The point of this post isn't to get into the debate about whether this maxim is right or wrong, or whether NBA players are right or wrong to do what they do because of money (mostly).
The point of this post is to generate discussion about whether or not the other side of coin makes for more winning teams or not, the other side of the coin being that people sometimes really do love what they do, and the money is nice too (like my brother-in-law).
No one will ever doubt that KG loves him some money. And no one will ever doubt that KG loves him some basketball. He bleeds desparately-caring-about-winning. It's part of why we loved him so much, and sometimes why we hate his antics on the sidelines so much now that he's not here. If you look through the annals of NBA history you will see countless great players who exuded a similar passion for competition and success, as if everything else surrounding actually playing the game was the work (the interviews, the celebrity, the loss of privacy, etc). You also find countless role players who fit this bill.
On the other hand you can find some of the largest busts in NBA history littered with people with tremendous talent but suspect want-to. A couple may even be on the Wolves' roster right now. The role players who fit this mold are generally out of the league within a few years, their tantalizing talent an insufficient salve for their poor everything else. Shaddy McCants? Skita? Gerald Green? That dude we got from Philly for a couple years - Rodney Carney?

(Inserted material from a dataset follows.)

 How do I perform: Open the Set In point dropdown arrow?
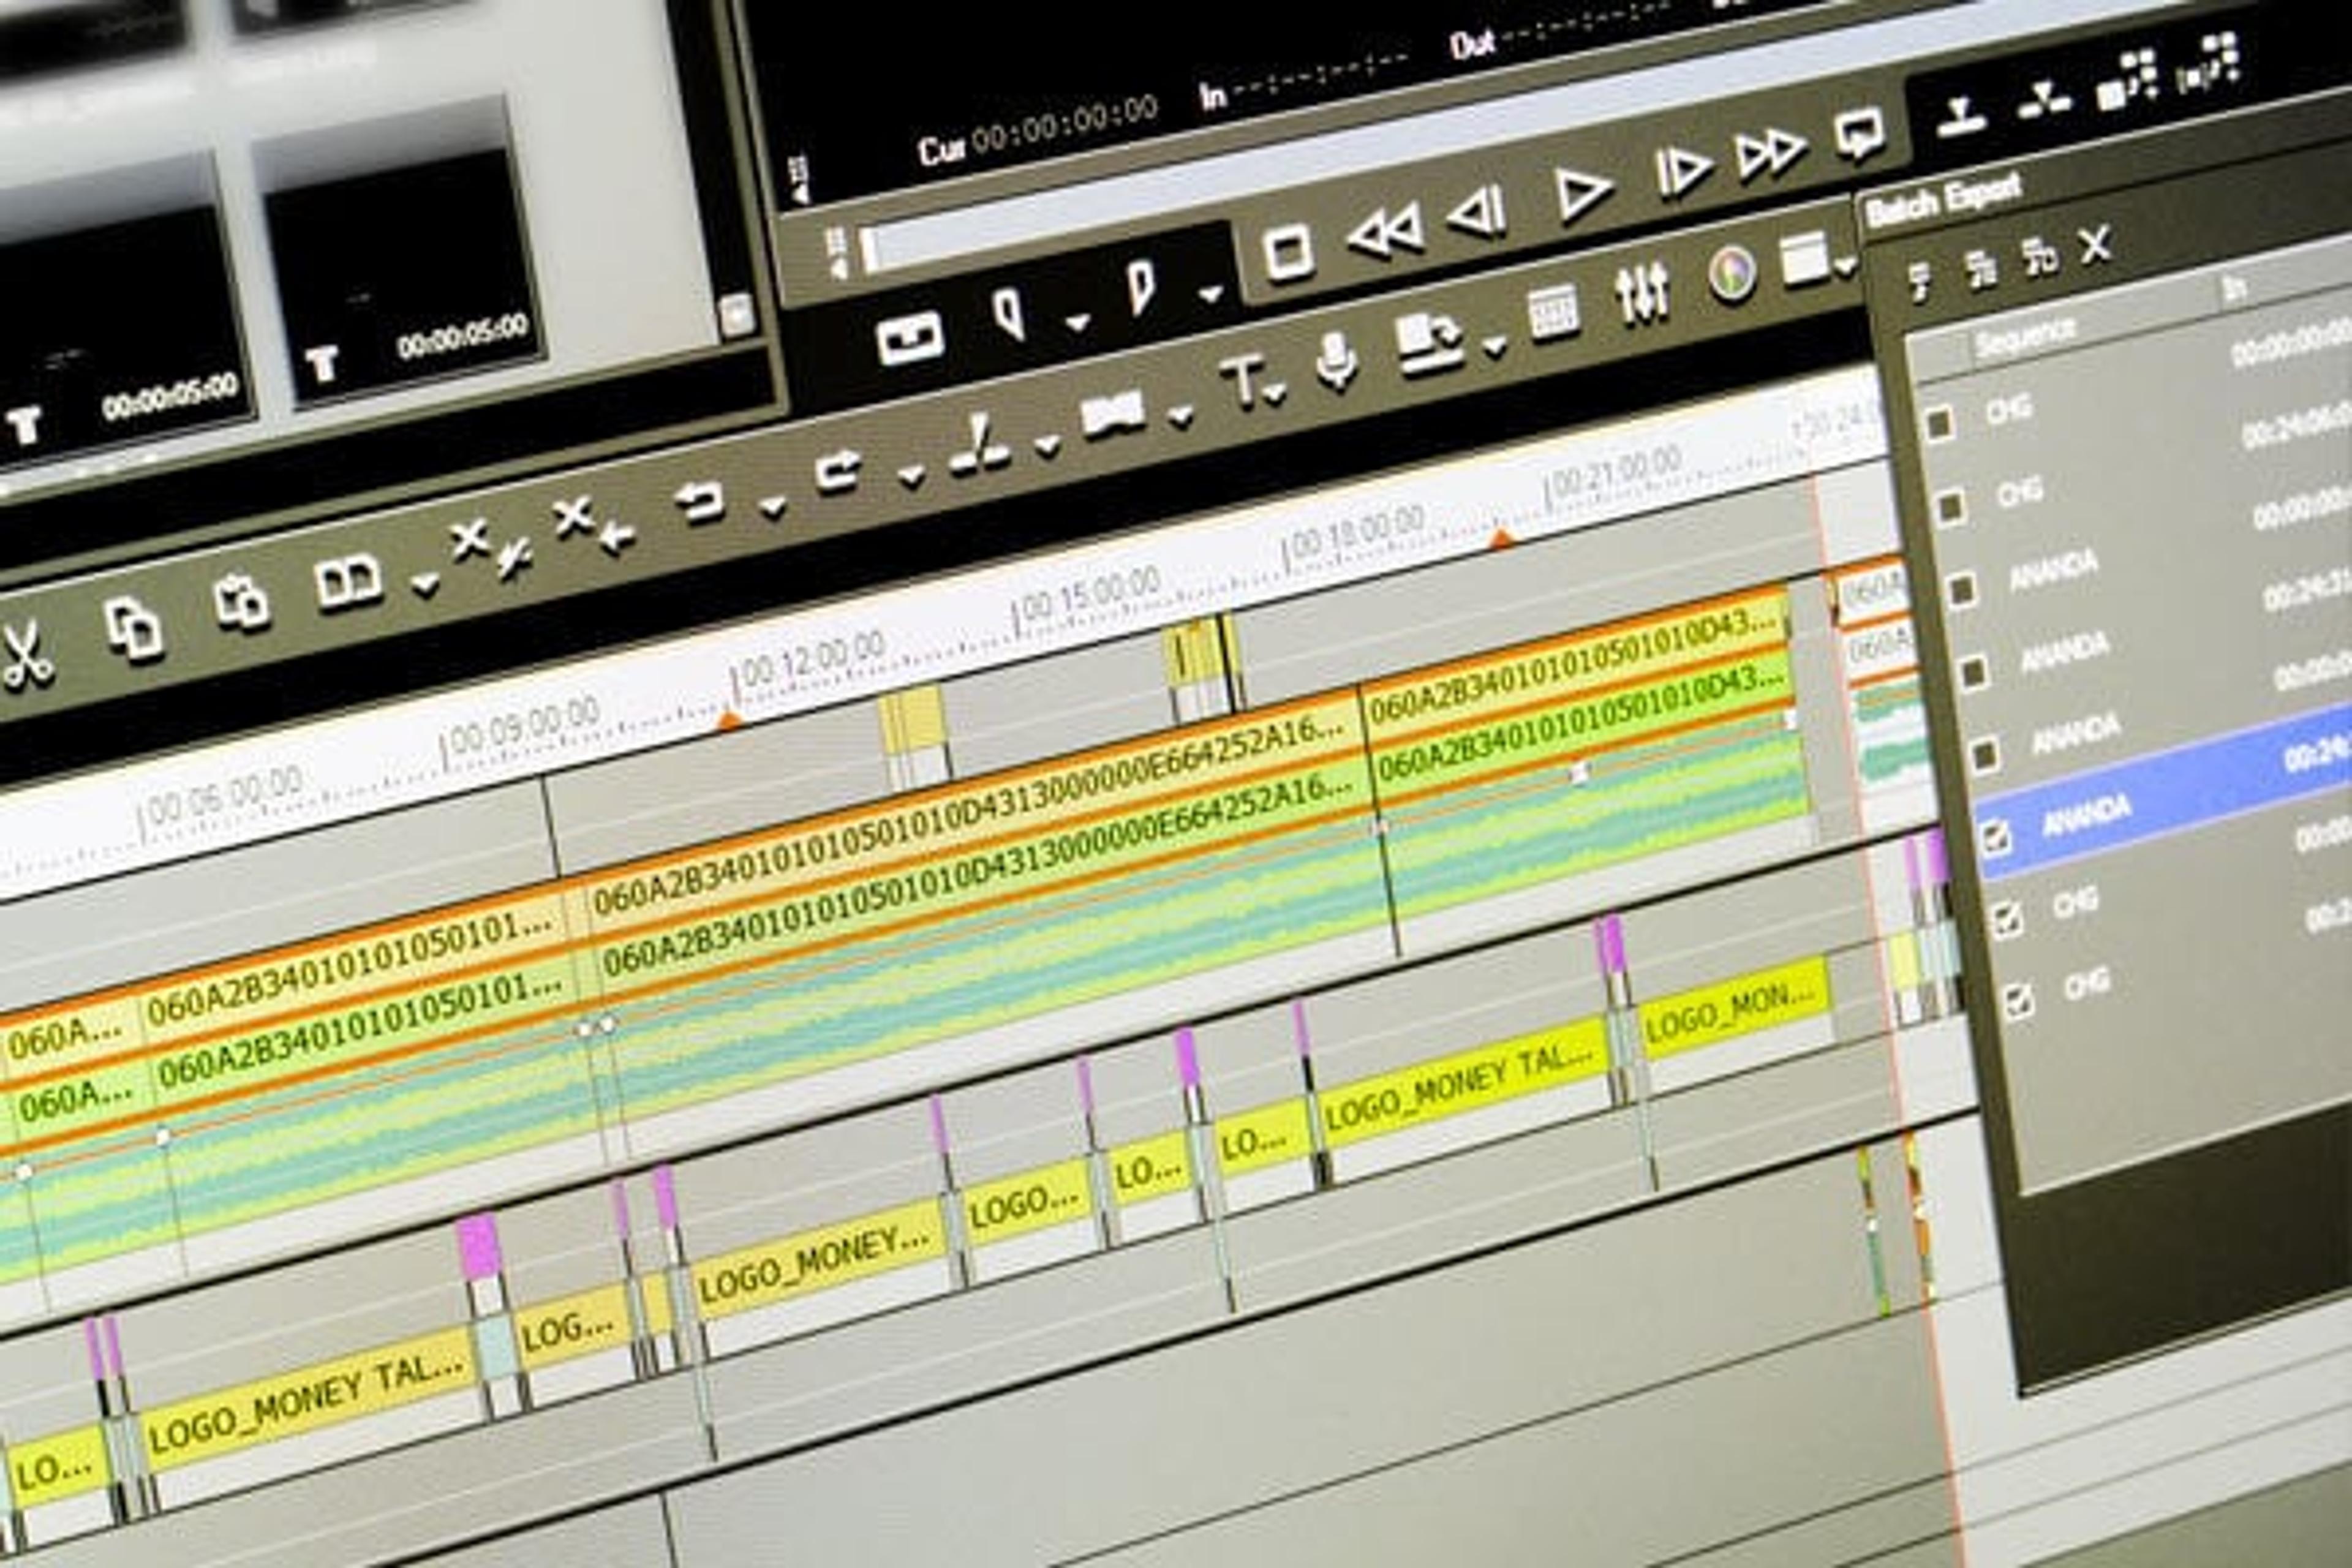[x=1077, y=323]
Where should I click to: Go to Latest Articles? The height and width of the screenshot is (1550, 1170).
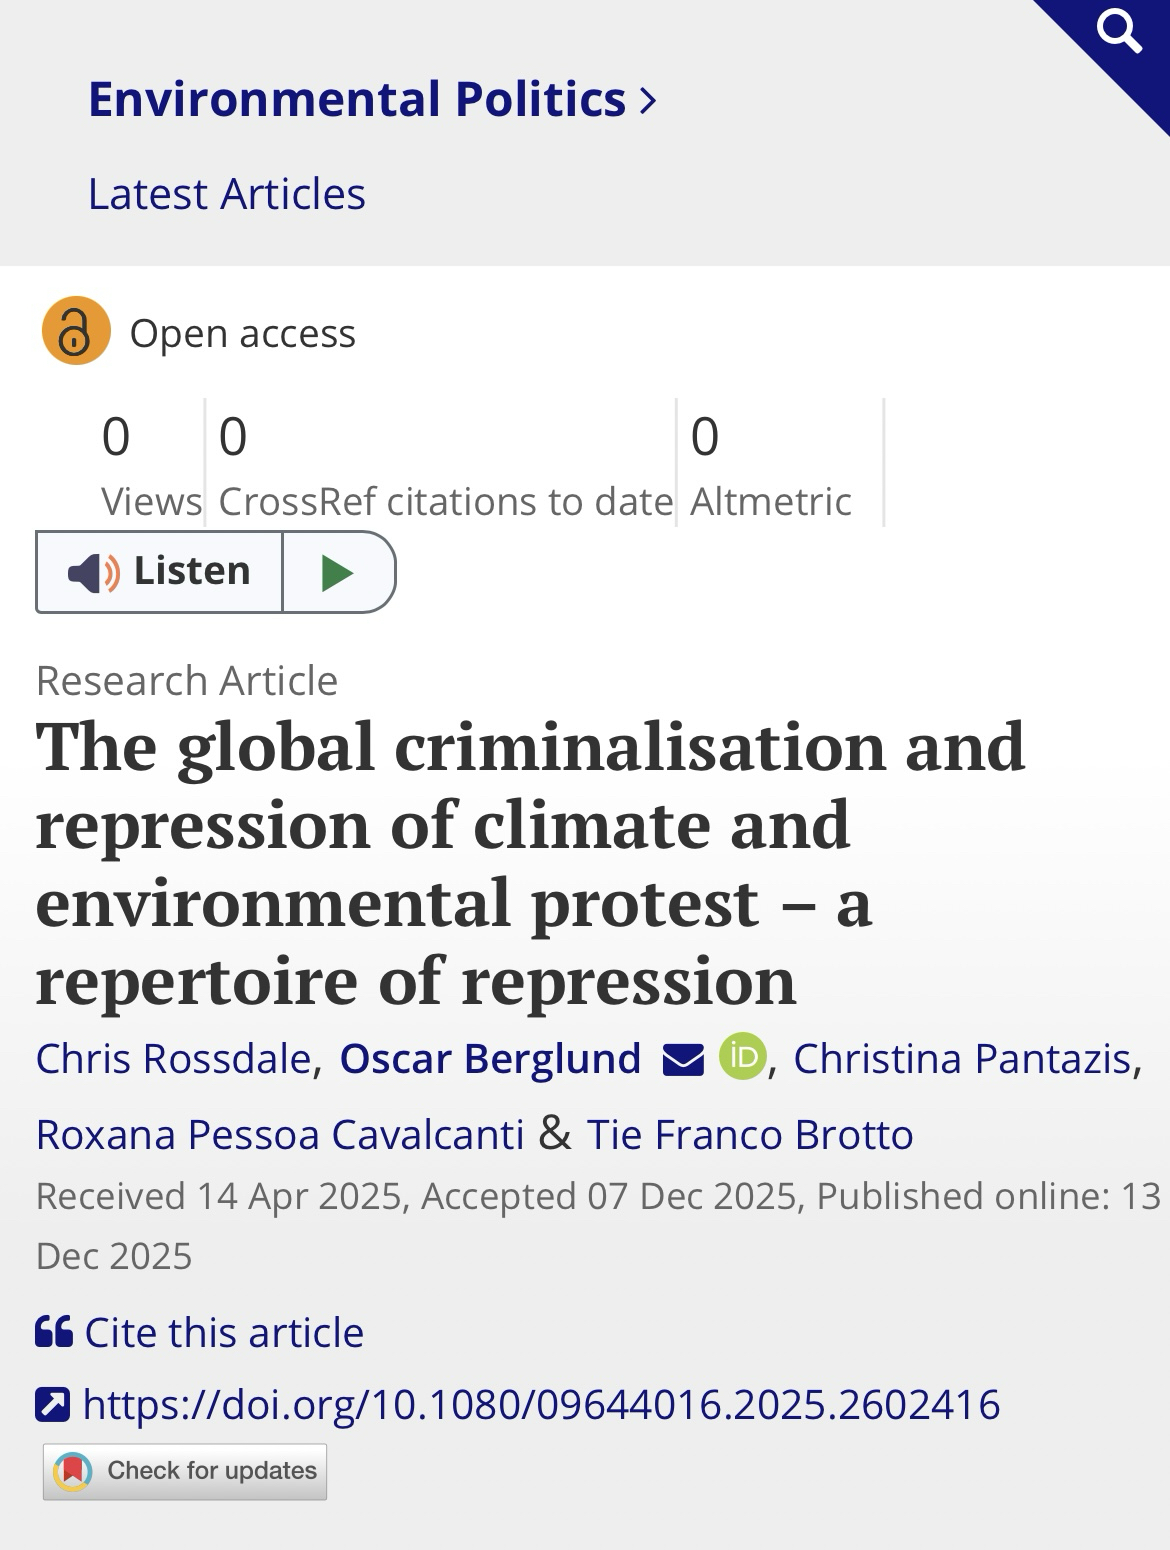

Again, in reality this is all on a spectrum - no player is so black and white.
My question to the greater community about this Timberwolves roster, then, is to what extent do people believe that a team with 'want-to' guys wins more, and further to what extent do teams with 'want-to' guys at key positions playing at a high level win more? I think of the Spurs, for some reason - Timmy D definitely is a want-to guy, along with Manu and almost all of their role players. The Jazz under Jerry Sloan. Chris Paul. Dwayne Wade. The Mavericks last year, and especially Dirk in the playoffs.
My sense is that last year the biggest want-to guys we had on the roster were Kevin Love and Anthony Tolliver (and Corey before we traded him). The additions of Rubio and Derrick Williams have me excited because I believe that these guys love their paychecks, but they love the competition and success just as much. The bigger picture is just as important as the individual picture, as in to get where they want to be as players they understand that the team has to do well (that the biggest stars are the stars of the best teams).
I don't know where Beasley is on this spectrum - I think he's actively maturing and maybe in four or five years he'll emerge as a super sixth man for somebody. Martell is definitely a want-to guy but seems mostly a role player without a role at this point (assuming he can stay healthy). AntRand is...well who knows what he is...Wes? Not buying his want-to. Wayne loves his paycheck. Malcolm Lee? That dude wants it. Lazar Haywood? I think he wants it too.
Luke Ridnour epitomizes the kind of player John Amaechi is talking about - a guy who plays basketball because someone will pay him millions of dollars. Doesn't mean he's a bad person or a bad player. What Luke is, though, is the perfect foil for what I'm wondering about - is part of the difference between Luke and Rubio simply that Rubio wants it more? Is part of the difference between Love and Beasley simply that Love wants it more? Such an attitude is infectious on teams. Perhaps this is in part why we passed on DMC?
Not that we'll see basketball anytime soon, but when we do, we'll see amongst the stars who loves the game and who simply loves the money (look for the Shawn Kemp v2.0's).
So Canis Hoopus - who wants it more and does it matter? Who should start between Beasley and Williams and why?